Et soudain, on mesure que, bien avant la préoccupation de santé publique, le ministère de la Santé est préoccupé par des problèmes de pouvoir et d’étiquette aristocratique. Comment, il faudrait se ranger aux idées de ce va-nu-pied de Raoult que nous méprisons ?

Le ridicule tuera la noblesse d’État

Une fois de plus, ce qui triomphe dans la décision publique, ce n’est ni l’efficacité, ni l’intérêt général, mais l’esprit courtisan et moutonnier des hauts fonctionnaires qui ont peur de prendre des risques et se préoccupent plus de leur appétit de pouvoir que du service aux Français. Car si la prudence préoccupait tant M. Salomon (ce qui pourrait justifier les obstacles qu’il multiplie au recours à la chloroquine), pourquoi n’a-t-il pas, dans cet esprit prudentiellement commandé des masques et des tests ?

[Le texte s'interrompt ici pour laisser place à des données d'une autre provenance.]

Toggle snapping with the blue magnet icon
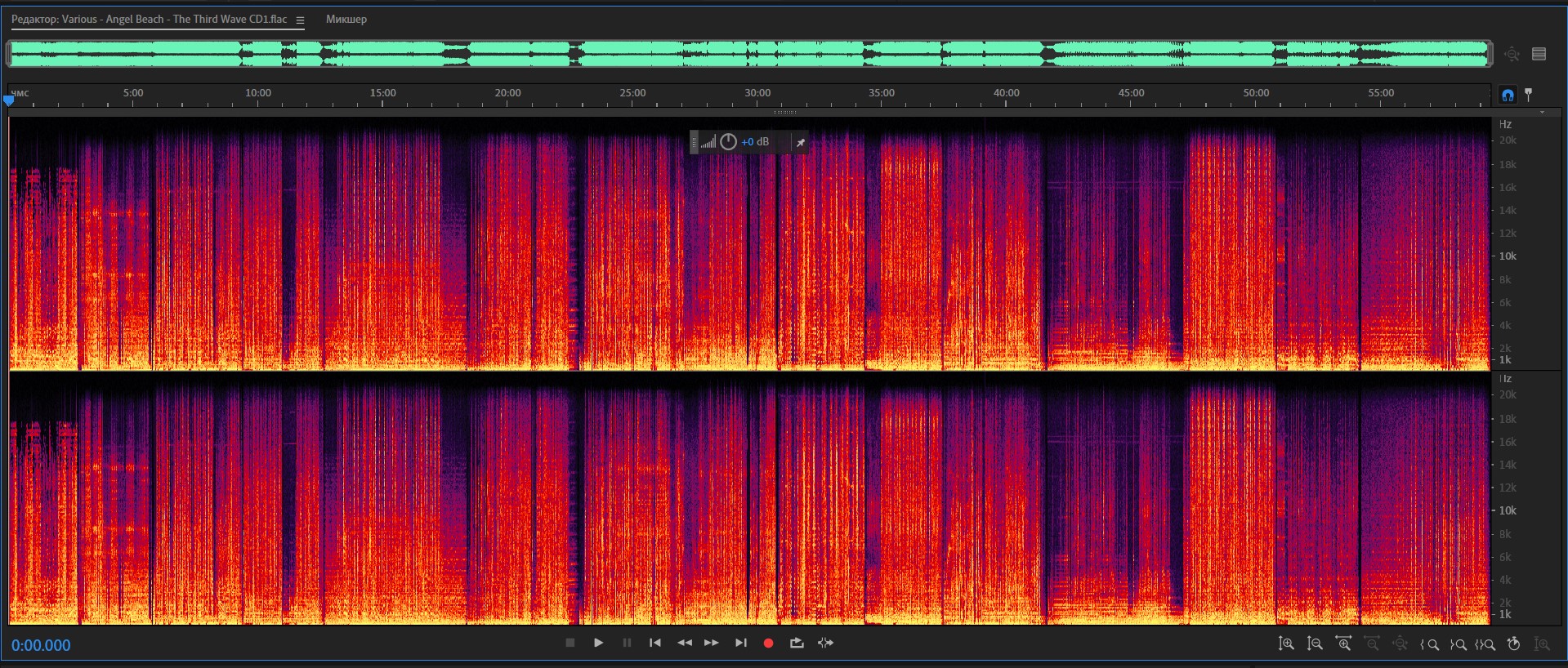Image resolution: width=1568 pixels, height=668 pixels. (1508, 96)
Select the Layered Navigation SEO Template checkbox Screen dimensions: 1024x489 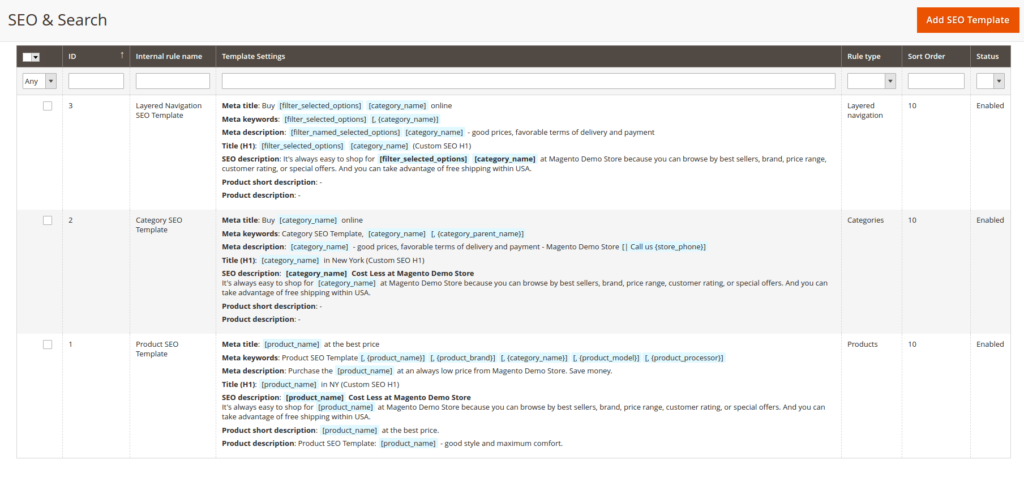[x=47, y=106]
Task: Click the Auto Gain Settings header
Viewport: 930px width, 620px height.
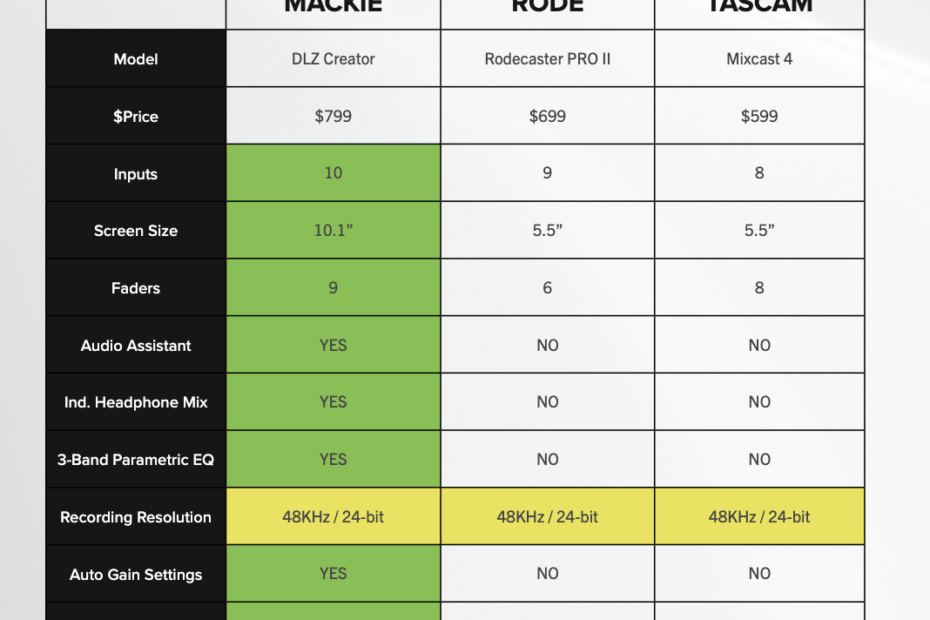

En réalité, Salomon et le ministère de la Santé retardent le recours à la chloroquine parce que donner raison à Raoult leur déchire le coeur (pour rester poli). Et s’ils pouvaient prouver que Raoult se trompe, ils en jouiraient de façon incommensurable, tant la haute fonction publique française n’est plus portée aujourd’hui par le souci de trouver des solutions, mais par l’obsession de garder le contrôle de la société.

En ce sens, elle ne diffère guère de la noblesse obsédée par le ridicule sous Louis XVI. Ce ridicule est encore aujourd’hui l’arme favorite des courtisans médiocres qui sèment la terreur dans les couloirs du pouvoir. Et qui en provoqueront la chute brutale.